Please repeat exactly the lines below from the one containing "Task: Open 차단설정 block settings" down to the one containing "Given: Click the gauge", both included, and nothing else.

Pixel coordinate grounding data
********

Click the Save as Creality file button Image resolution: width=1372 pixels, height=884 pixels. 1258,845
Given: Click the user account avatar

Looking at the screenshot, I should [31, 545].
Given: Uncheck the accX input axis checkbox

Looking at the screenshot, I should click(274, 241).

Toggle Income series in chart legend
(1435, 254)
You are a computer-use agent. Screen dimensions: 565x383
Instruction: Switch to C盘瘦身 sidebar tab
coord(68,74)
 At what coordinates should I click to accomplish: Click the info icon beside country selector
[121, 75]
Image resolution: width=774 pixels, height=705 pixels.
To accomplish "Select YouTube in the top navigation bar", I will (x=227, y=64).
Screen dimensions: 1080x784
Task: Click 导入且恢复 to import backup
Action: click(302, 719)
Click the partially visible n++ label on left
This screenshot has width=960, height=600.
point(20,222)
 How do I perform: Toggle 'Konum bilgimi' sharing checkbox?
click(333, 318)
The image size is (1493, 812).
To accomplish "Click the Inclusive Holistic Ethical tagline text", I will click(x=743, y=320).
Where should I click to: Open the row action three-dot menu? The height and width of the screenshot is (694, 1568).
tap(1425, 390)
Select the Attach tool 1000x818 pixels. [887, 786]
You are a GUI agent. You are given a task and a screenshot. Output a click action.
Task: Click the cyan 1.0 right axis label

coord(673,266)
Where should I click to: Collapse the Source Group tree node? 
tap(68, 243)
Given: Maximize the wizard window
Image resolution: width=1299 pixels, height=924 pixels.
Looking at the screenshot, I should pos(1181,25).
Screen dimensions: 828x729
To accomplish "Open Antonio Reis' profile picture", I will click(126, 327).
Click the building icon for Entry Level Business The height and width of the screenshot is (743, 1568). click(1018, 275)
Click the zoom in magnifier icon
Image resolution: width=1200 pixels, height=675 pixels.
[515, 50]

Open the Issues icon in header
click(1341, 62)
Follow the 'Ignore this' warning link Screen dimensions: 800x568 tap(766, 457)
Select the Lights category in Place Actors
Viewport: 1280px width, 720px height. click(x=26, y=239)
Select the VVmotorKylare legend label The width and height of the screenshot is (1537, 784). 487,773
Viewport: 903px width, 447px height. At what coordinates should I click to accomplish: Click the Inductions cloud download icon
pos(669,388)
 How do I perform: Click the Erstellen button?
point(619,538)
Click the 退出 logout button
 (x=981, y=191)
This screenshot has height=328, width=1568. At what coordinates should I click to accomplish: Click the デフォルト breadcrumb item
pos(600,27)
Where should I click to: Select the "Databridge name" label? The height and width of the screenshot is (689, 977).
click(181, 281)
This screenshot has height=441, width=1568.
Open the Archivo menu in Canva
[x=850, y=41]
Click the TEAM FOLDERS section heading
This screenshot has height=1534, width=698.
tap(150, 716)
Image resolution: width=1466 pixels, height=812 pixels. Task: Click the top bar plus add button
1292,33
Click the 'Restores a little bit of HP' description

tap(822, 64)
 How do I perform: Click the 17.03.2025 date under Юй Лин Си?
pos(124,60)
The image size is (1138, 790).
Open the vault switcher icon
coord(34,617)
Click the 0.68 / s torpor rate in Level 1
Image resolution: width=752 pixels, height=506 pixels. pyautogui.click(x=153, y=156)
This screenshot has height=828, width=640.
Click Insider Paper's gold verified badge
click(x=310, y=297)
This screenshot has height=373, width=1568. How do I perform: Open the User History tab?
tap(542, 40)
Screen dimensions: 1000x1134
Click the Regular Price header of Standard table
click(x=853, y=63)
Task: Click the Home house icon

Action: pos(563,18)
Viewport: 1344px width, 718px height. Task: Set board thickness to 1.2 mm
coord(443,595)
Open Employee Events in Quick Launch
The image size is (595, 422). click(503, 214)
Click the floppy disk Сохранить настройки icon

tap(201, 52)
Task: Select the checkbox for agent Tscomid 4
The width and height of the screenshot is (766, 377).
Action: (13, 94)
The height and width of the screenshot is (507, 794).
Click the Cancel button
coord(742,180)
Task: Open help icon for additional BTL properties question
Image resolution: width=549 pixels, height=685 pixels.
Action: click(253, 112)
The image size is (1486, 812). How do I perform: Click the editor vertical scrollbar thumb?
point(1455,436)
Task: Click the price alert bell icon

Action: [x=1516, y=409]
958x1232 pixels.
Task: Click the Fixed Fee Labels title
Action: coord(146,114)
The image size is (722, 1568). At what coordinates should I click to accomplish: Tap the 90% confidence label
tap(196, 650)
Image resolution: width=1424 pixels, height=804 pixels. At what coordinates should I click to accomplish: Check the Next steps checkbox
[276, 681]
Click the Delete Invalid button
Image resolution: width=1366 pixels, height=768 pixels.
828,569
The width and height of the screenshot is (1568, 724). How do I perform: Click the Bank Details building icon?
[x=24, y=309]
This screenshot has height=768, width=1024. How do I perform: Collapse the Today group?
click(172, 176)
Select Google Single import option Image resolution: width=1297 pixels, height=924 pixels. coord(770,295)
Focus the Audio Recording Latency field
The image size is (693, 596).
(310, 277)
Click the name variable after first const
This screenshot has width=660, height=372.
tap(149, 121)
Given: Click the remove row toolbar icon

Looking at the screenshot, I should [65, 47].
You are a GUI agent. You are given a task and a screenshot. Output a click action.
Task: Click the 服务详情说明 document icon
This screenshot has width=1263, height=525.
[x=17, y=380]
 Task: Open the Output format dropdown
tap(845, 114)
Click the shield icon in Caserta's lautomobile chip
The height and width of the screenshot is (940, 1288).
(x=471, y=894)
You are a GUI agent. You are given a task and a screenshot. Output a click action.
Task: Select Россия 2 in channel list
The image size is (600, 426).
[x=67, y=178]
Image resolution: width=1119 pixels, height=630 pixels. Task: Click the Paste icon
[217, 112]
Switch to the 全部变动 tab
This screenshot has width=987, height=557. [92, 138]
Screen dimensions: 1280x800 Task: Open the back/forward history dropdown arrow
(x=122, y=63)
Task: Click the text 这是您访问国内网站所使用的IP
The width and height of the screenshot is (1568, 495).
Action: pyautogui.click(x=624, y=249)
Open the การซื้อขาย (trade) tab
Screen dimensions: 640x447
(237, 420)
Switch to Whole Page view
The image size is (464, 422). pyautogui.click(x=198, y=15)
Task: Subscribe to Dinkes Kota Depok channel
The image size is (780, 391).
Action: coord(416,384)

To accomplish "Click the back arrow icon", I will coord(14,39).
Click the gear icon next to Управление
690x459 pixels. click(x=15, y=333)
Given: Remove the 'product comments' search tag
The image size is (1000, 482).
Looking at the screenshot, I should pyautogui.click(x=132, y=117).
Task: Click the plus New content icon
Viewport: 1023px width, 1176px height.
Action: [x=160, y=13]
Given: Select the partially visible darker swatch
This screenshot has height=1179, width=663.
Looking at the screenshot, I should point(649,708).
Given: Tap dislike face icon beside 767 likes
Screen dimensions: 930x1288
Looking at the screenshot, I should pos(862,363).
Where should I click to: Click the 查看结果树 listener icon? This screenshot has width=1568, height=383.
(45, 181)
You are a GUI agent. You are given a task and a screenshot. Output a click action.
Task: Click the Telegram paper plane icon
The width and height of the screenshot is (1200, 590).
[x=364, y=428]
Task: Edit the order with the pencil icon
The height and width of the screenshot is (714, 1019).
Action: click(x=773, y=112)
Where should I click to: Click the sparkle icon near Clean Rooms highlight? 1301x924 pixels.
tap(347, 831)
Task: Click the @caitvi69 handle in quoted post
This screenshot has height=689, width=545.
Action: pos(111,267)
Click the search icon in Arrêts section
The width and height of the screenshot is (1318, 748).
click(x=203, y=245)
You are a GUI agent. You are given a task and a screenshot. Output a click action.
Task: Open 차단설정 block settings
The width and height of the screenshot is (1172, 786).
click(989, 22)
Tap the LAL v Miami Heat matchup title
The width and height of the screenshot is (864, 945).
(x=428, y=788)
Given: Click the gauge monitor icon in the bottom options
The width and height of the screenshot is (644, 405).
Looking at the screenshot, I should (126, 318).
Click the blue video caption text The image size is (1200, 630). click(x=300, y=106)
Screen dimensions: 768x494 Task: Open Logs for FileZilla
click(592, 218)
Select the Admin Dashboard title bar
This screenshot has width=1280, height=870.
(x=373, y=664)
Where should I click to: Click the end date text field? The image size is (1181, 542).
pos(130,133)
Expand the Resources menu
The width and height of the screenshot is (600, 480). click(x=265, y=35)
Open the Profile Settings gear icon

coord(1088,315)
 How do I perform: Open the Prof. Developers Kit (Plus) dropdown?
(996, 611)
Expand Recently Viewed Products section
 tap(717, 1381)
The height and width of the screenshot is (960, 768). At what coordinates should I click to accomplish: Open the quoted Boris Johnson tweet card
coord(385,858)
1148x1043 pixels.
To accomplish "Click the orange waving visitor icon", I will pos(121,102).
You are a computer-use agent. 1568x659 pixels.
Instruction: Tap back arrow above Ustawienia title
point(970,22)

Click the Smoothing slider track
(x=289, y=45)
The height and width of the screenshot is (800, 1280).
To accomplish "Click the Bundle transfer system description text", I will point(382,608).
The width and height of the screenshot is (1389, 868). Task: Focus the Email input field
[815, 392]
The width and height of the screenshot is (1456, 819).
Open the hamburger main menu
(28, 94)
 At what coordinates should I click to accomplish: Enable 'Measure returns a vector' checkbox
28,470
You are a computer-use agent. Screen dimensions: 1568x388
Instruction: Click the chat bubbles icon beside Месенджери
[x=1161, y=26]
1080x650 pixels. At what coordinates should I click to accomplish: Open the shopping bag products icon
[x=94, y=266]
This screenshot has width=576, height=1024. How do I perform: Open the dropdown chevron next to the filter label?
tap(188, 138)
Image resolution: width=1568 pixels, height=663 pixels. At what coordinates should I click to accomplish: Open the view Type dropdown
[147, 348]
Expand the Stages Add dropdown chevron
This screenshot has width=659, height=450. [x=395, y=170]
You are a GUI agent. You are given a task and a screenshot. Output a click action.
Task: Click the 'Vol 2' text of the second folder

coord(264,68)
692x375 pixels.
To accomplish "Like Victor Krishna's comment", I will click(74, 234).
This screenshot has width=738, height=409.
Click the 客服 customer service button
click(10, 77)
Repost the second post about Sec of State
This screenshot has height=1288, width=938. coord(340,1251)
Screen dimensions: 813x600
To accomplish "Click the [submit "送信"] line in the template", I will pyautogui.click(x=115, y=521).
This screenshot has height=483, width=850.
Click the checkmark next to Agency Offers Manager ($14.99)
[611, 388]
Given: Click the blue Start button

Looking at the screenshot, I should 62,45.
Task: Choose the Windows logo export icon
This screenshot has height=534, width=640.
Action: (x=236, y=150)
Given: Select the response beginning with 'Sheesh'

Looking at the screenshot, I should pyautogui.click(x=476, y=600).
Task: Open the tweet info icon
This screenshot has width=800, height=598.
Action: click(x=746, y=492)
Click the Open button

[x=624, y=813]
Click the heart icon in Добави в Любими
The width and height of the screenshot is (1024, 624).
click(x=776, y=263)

********

_Task output_
Task: Open 차단설정 block settings
The width and height of the screenshot is (1172, 786).
click(989, 22)
Tap the LAL v Miami Heat matchup title
The width and height of the screenshot is (864, 945).
(x=428, y=788)
Given: Click the gauge monitor icon in the bottom options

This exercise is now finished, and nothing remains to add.